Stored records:
-----
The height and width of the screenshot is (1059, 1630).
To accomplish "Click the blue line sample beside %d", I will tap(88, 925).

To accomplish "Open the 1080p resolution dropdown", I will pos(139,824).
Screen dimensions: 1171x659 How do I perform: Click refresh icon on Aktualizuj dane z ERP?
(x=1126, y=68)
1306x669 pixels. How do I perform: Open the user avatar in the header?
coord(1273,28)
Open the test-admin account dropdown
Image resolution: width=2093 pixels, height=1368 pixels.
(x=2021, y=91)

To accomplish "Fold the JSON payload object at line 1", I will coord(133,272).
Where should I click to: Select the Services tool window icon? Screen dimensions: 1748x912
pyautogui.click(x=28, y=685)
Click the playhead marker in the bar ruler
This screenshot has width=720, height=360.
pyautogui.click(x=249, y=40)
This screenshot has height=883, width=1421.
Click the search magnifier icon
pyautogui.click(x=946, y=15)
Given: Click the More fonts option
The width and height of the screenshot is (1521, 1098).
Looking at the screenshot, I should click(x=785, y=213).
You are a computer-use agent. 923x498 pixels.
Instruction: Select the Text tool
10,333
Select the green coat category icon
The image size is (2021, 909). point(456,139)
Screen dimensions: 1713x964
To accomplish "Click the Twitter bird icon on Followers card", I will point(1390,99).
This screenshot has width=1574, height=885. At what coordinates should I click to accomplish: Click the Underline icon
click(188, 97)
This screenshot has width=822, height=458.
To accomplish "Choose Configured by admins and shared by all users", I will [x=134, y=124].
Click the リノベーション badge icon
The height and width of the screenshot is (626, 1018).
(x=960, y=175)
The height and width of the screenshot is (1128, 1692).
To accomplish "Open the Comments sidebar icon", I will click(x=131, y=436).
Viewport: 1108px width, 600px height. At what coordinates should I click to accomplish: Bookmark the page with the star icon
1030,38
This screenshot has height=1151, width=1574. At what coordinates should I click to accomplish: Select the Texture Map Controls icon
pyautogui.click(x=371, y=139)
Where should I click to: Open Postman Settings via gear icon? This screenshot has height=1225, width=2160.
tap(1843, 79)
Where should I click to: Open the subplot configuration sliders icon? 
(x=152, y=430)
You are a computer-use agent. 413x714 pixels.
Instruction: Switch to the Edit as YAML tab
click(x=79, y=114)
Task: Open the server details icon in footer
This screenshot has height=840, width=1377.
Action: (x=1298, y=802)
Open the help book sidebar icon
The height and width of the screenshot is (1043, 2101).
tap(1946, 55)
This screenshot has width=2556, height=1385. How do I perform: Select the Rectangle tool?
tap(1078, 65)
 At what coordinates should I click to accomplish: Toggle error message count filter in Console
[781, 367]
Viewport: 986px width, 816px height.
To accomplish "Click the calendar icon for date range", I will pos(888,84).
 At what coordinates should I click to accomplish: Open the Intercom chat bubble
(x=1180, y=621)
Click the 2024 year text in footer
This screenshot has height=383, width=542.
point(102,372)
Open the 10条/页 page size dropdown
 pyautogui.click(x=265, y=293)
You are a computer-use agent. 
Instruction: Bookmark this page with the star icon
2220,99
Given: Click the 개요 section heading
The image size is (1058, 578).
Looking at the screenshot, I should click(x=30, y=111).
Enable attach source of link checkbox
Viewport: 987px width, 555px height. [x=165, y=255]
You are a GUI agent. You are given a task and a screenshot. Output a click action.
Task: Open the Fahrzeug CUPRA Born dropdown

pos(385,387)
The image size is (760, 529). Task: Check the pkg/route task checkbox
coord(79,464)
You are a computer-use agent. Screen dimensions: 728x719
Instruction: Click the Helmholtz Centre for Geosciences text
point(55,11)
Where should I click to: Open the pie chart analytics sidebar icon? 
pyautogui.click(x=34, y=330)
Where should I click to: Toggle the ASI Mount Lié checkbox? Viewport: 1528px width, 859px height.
-----
#### Task item
The whole set of records needs to be written out exactly.

#### Written solution
The height and width of the screenshot is (1059, 1630).
To accomplish "Click the blue line sample beside %d", I will tap(88, 925).

To accomplish "Open the 1080p resolution dropdown", I will pos(139,824).
Screen dimensions: 1171x659 How do I perform: Click refresh icon on Aktualizuj dane z ERP?
(x=1126, y=68)
1306x669 pixels. How do I perform: Open the user avatar in the header?
coord(1273,28)
Open the test-admin account dropdown
Image resolution: width=2093 pixels, height=1368 pixels.
(x=2021, y=91)

To accomplish "Fold the JSON payload object at line 1", I will coord(133,272).
Where should I click to: Select the Services tool window icon? Screen dimensions: 1748x912
pyautogui.click(x=28, y=685)
Click the playhead marker in the bar ruler
This screenshot has width=720, height=360.
pyautogui.click(x=249, y=40)
This screenshot has height=883, width=1421.
Click the search magnifier icon
pyautogui.click(x=946, y=15)
Given: Click the More fonts option
The width and height of the screenshot is (1521, 1098).
Looking at the screenshot, I should click(x=785, y=213).
You are a computer-use agent. 923x498 pixels.
Instruction: Select the Text tool
10,333
Select the green coat category icon
The image size is (2021, 909). point(456,139)
Screen dimensions: 1713x964
To accomplish "Click the Twitter bird icon on Followers card", I will point(1390,99).
This screenshot has width=1574, height=885. At what coordinates should I click to accomplish: Click the Underline icon
click(188, 97)
This screenshot has width=822, height=458.
To accomplish "Choose Configured by admins and shared by all users", I will [x=134, y=124].
Click the リノベーション badge icon
The height and width of the screenshot is (626, 1018).
(x=960, y=175)
The height and width of the screenshot is (1128, 1692).
To accomplish "Open the Comments sidebar icon", I will click(x=131, y=436).
Viewport: 1108px width, 600px height. At what coordinates should I click to accomplish: Bookmark the page with the star icon
1030,38
This screenshot has height=1151, width=1574. At what coordinates should I click to accomplish: Select the Texture Map Controls icon
pyautogui.click(x=371, y=139)
Where should I click to: Open Postman Settings via gear icon? This screenshot has height=1225, width=2160.
tap(1843, 79)
Where should I click to: Open the subplot configuration sliders icon? 
(x=152, y=430)
You are a computer-use agent. 413x714 pixels.
Instruction: Switch to the Edit as YAML tab
click(x=79, y=114)
Task: Open the server details icon in footer
This screenshot has height=840, width=1377.
Action: (x=1298, y=802)
Open the help book sidebar icon
The height and width of the screenshot is (1043, 2101).
tap(1946, 55)
This screenshot has width=2556, height=1385. How do I perform: Select the Rectangle tool?
tap(1078, 65)
 At what coordinates should I click to accomplish: Toggle error message count filter in Console
[781, 367]
Viewport: 986px width, 816px height.
To accomplish "Click the calendar icon for date range", I will pos(888,84).
 At what coordinates should I click to accomplish: Open the Intercom chat bubble
(x=1180, y=621)
Click the 2024 year text in footer
This screenshot has height=383, width=542.
point(102,372)
Open the 10条/页 page size dropdown
 pyautogui.click(x=265, y=293)
You are a computer-use agent. 
Instruction: Bookmark this page with the star icon
2220,99
Given: Click the 개요 section heading
The image size is (1058, 578).
Looking at the screenshot, I should click(x=30, y=111).
Enable attach source of link checkbox
Viewport: 987px width, 555px height. [x=165, y=255]
You are a GUI agent. You are given a task and a screenshot. Output a click action.
Task: Open the Fahrzeug CUPRA Born dropdown

pos(385,387)
The image size is (760, 529). Task: Check the pkg/route task checkbox
coord(79,464)
You are a computer-use agent. Screen dimensions: 728x719
Instruction: Click the Helmholtz Centre for Geosciences text
point(55,11)
Where should I click to: Open the pie chart analytics sidebar icon? 
pyautogui.click(x=34, y=330)
Where should I click to: Toggle the ASI Mount Lié checkbox? Viewport: 1528px width, 859px height.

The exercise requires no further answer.